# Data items
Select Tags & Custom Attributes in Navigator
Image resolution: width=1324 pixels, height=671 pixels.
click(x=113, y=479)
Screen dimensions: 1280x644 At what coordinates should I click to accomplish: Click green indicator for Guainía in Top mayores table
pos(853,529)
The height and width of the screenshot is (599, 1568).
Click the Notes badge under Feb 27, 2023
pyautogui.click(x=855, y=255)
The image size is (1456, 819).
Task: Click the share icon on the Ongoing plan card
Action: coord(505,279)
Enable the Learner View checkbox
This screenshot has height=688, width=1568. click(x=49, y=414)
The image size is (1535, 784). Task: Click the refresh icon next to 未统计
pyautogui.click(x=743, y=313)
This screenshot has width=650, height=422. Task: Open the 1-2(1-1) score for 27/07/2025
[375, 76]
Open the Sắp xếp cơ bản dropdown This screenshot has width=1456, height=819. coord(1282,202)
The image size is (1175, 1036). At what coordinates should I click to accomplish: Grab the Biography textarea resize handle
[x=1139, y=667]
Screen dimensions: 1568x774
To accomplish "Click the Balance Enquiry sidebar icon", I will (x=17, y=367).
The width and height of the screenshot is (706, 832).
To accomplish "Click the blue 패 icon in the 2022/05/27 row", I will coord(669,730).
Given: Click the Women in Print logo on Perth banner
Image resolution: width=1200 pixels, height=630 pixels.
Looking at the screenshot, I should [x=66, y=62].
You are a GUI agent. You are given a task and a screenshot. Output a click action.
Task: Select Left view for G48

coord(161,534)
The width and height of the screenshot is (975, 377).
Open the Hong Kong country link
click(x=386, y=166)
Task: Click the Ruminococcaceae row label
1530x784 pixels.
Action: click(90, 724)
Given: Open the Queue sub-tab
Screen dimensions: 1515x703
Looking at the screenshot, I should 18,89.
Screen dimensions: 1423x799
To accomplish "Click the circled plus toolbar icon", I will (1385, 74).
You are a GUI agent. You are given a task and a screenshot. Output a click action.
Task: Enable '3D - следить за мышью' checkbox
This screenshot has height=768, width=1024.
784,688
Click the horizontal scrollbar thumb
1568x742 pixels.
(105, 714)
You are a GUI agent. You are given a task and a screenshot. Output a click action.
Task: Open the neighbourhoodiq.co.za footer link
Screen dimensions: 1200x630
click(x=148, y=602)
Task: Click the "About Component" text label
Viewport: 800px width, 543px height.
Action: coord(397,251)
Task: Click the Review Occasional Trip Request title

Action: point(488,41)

# Task brief
Reproduce all of the entries above verbatim.

# Solution to this problem
Select Tags & Custom Attributes in Navigator
Image resolution: width=1324 pixels, height=671 pixels.
click(x=113, y=479)
Screen dimensions: 1280x644 At what coordinates should I click to accomplish: Click green indicator for Guainía in Top mayores table
pos(853,529)
The height and width of the screenshot is (599, 1568).
Click the Notes badge under Feb 27, 2023
pyautogui.click(x=855, y=255)
The image size is (1456, 819).
Task: Click the share icon on the Ongoing plan card
Action: coord(505,279)
Enable the Learner View checkbox
This screenshot has height=688, width=1568. click(x=49, y=414)
The image size is (1535, 784). Task: Click the refresh icon next to 未统计
pyautogui.click(x=743, y=313)
This screenshot has width=650, height=422. Task: Open the 1-2(1-1) score for 27/07/2025
[375, 76]
Open the Sắp xếp cơ bản dropdown This screenshot has width=1456, height=819. coord(1282,202)
The image size is (1175, 1036). At what coordinates should I click to accomplish: Grab the Biography textarea resize handle
[x=1139, y=667]
Screen dimensions: 1568x774
To accomplish "Click the Balance Enquiry sidebar icon", I will (x=17, y=367).
The width and height of the screenshot is (706, 832).
To accomplish "Click the blue 패 icon in the 2022/05/27 row", I will coord(669,730).
Given: Click the Women in Print logo on Perth banner
Image resolution: width=1200 pixels, height=630 pixels.
Looking at the screenshot, I should [x=66, y=62].
You are a GUI agent. You are given a task and a screenshot. Output a click action.
Task: Select Left view for G48

coord(161,534)
The width and height of the screenshot is (975, 377).
Open the Hong Kong country link
click(x=386, y=166)
Task: Click the Ruminococcaceae row label
1530x784 pixels.
Action: click(90, 724)
Given: Open the Queue sub-tab
Screen dimensions: 1515x703
Looking at the screenshot, I should 18,89.
Screen dimensions: 1423x799
To accomplish "Click the circled plus toolbar icon", I will (1385, 74).
You are a GUI agent. You are given a task and a screenshot. Output a click action.
Task: Enable '3D - следить за мышью' checkbox
This screenshot has height=768, width=1024.
784,688
Click the horizontal scrollbar thumb
1568x742 pixels.
(105, 714)
You are a GUI agent. You are given a task and a screenshot. Output a click action.
Task: Open the neighbourhoodiq.co.za footer link
Screen dimensions: 1200x630
click(x=148, y=602)
Task: Click the "About Component" text label
Viewport: 800px width, 543px height.
Action: coord(397,251)
Task: Click the Review Occasional Trip Request title

Action: point(488,41)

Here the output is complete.